A Neocloud Bets on Inference
At HPE Discover 2026 on June 17, cloud infrastructure provider Vultr said it had selected Hewlett Packard Enterprise and NVIDIA technology for a new wave of AI deployments, anchored on NVIDIA GB300 NVL72 systems supplied through the NVIDIA AI Computing by HPE portfolio. The deployments incorporate NVIDIA Spectrum-X Ethernet networking and HPE liquid cooling, the integrated package that has become table stakes for operators running dense, high power AI racks. Financial terms, timelines, and facility locations were not disclosed, but the strategic direction was unmistakable: Vultr is building for inference, not just training.
That distinction defines the moment. The first phase of the AI buildout was dominated by training, where hyperscalers and labs raced to assemble the largest possible clusters to push frontier models. The economics of training are brutal and bursty, demanding enormous capital for workloads that come and go. Inference, by contrast, is the steady state of AI in production: models answering queries, generating tokens, and running agents around the clock. For a neocloud like Vultr, inference promises more predictable utilization and, crucially, a clearer path to profitability.
The Inflection Point in AI Cloud Economics
Vultr chief executive J.J. Kardwell put the market shift at the center of his remarks. "When you reach a point in the market where you're seeing operating margins for public companies be favorably impacted, we're now seeing changes," he said, pointing to the maturing economics that are starting to reward AI cloud operators rather than just burning their capital. The comment matters because the neocloud sector has been dogged by skepticism about whether renting GPUs at scale can ever be a durable, profitable business, or whether it is a commodity race to the bottom underwritten by debt.
Ron Westfall, vice president at HyperFrame Research, framed the structural change. "We have reached the inflection point where inference is transforming from a secondary operational phase into a primary, long-term driver," he said. That reframing has consequences for infrastructure choices. Inference workloads reward low latency, efficient networking, and dense, well cooled hardware that can run continuously at high utilization. The GB300 NVL72 plus Spectrum-X plus liquid cooling combination Vultr chose is purpose built for exactly that profile, which is why it is becoming the reference stack for serious inference clouds.
HPE's Pitch to the Neoclouds
For HPE, the Vultr win is validation of a strategy that positions the company as the systems integrator of choice for AI native cloud providers. "Vultr represents a new generation of AI cloud providers, and the company's selection of HPE validates the importance of AI data center architectures," said HPE president and chief executive Antonio Neri.

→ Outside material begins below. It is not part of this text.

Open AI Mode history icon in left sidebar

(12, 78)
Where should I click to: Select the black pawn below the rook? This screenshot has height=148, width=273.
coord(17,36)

The framing is telling. HPE is not trying to compete with NVIDIA on silicon; it is selling the engineering around the silicon, the cooling, the integration, and the support that turn raw GPUs into a running cloud.
This is a deliberate channel play. The neoclouds, companies like Vultr that lack the decades of data center engineering muscle of an AWS or a Microsoft, need partners who can deliver liquid cooled, NVIDIA optimized systems at scale and stand behind them operationally. By packaging NVIDIA's hardware with its own cooling and services under the NVIDIA AI Computing by HPE banner, HPE is making itself the default on ramp for operators who want to deploy fast without building deep infrastructure expertise in house. The Vultr deal is a marquee reference for that motion.
What Enterprise Buyers Should Take Away
Enterprises rarely buy directly from a Vultr or an HPE for their entire AI stack, but the deal still signals something useful about the market they are buying into. The standardization around integrated stacks, NVIDIA compute, NVIDIA networking, and a vendor's cooling and services, means the AI cloud layer is consolidating around a recognizable blueprint. That reduces the risk that workloads built on one neocloud cannot be moved or replicated on another, and it makes pricing and performance easier to compare as the inference market commoditizes.
It also reinforces a planning assumption that CIOs should internalize: inference, not training, will dominate AI infrastructure spend over the coming years, and the providers best positioned are those optimizing for continuous, efficient, low latency serving. As more neoclouds adopt the same reference architectures, enterprises gain leverage and optionality. The Vultr announcement, modest in dollar terms and light on specifics, is a useful data point in a larger story: the AI cloud business is growing up, and the operators that survive will be the ones that made inference economics work.
The Road Ahead
The undisclosed details leave questions. Without timelines or locations, it is hard to gauge how quickly Vultr can bring the new capacity online or where it will sit relative to the demand centers it serves. Power and cooling remain the binding constraints across the industry, and even a well chosen stack cannot conjure megawatts or interconnection out of thin air. Execution, as always in this sector, will be the test.
Still, the direction is sound. By aligning with HPE and NVIDIA on a proven inference oriented architecture, Vultr is positioning itself for the phase of the AI market that looks most like a durable business. If Kardwell is right that operating margins are turning favorable, the operators who built for inference early will be the ones who capture that turn. For a sector that has spent two years chasing training capacity at any cost, a clear eyed bet on profitable inference is a notable, and welcome, sign of maturity.